Aims: Mortality in epilepsy is increased; in particular relevant is sudden unexpected death in epilepsy (SUDEP). Cardiac arrhythmias caused by anticonvulsive drug treatment are possible etiological risk factors. In adults QT- prolongations by valproic acid (VPA) are discussed.

Methods: This is a prospective study on a total of 50 pediatric patients (mean age 12.2; median 11.25 years) with epilepsy under therapy with VPA for at least 3 months. The protocol included a standardized electrocardiogram (ECG) with determination of the heart positions, ECG-time values and analysis of cardiac hypertrophy and lesions. At the same time VPA-doses and plasma-levels were measured.

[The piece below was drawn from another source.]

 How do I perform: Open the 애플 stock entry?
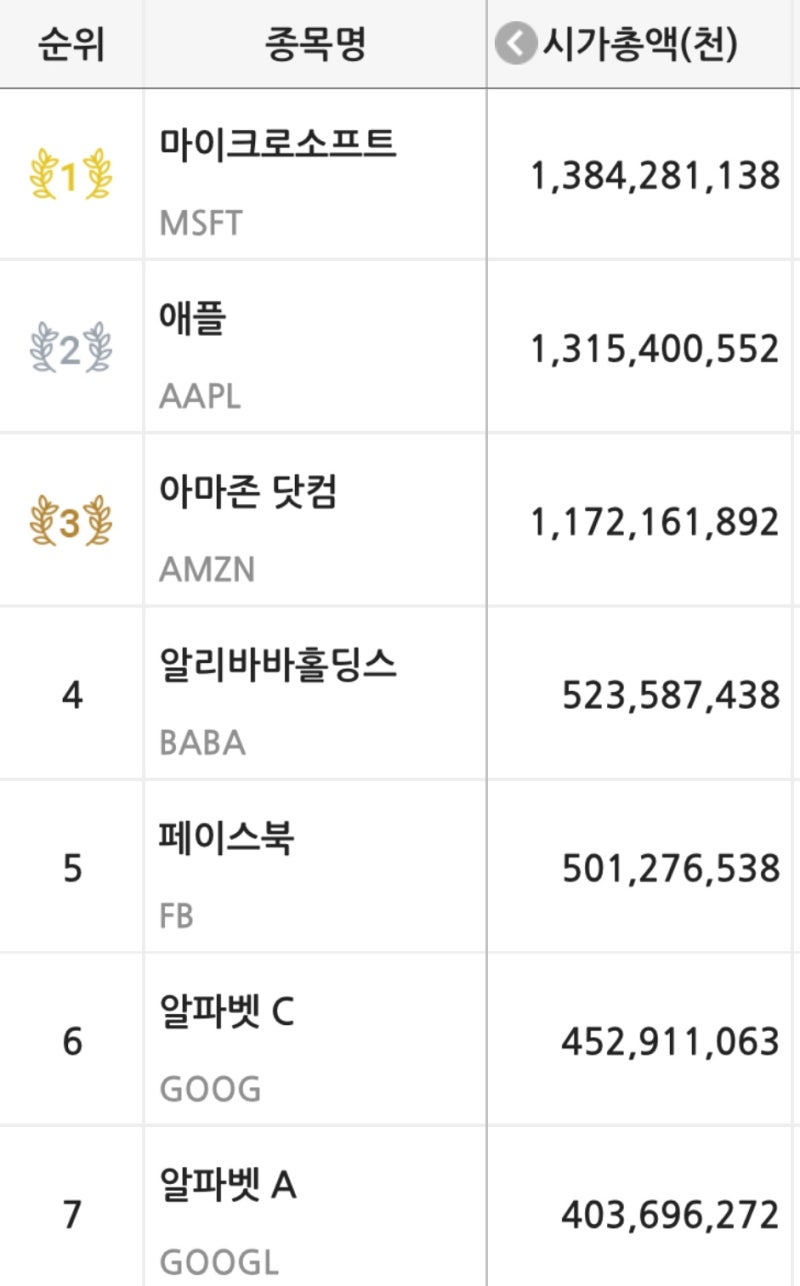[x=193, y=318]
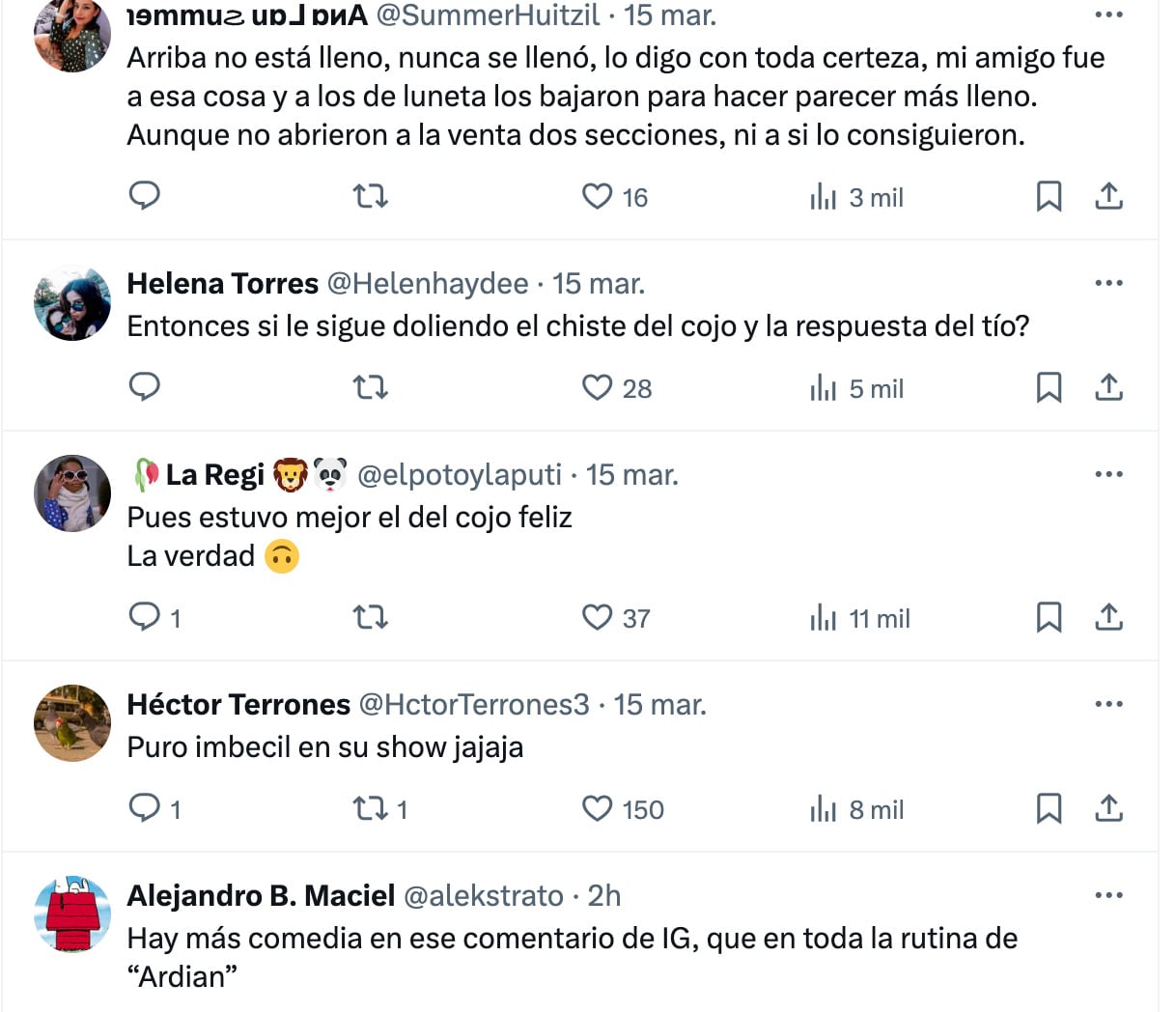
Task: Open more options menu on Alejandro's tweet
Action: point(1109,894)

Results: 25 female and 25 male patients took VPA for a mean time of 5.8 years (range 3 months up to 32 years), 29 of them took monotherapy; 13 double- and 8 triple-combination. VPA was applied with a mean dose of 26.6mg/kg body weight/d (range 10.5 up to 63.8mg/kg body weight/d), the VPA plasma levels ranged between 19.7 and 147.4µg/ml (mean 88.8µg/ml; median 91µg/ml). The measured ECG-time values were all normal. PR-interval [ms]: range 100–170, median: 124, mean: 126.7; QRS-interval [ms]: range 56–108, median 79, mean 79.94; QT-interval [ms]: range 264–400, median 348, mean 343.34; QTc-interval [ms], normal value <440ms in males and <460ms in females: range 377–433, median 403, mean 402.9. Electrical heart position: 42% indifferent, 46% vertical, 8% left, 2% right type. One patient with tuberous sclerosis showed a total right bundle branch block (TRBBB) due to transection of the electric excitation pathway during rhabdomyoma surgery in the right cardiac ventricle.

Conclusion: In a group of epilepsy patients with therapeutic VPA medication was no evidence of electrocardiographic SUDEP risk factors, especially no QT-prolongations.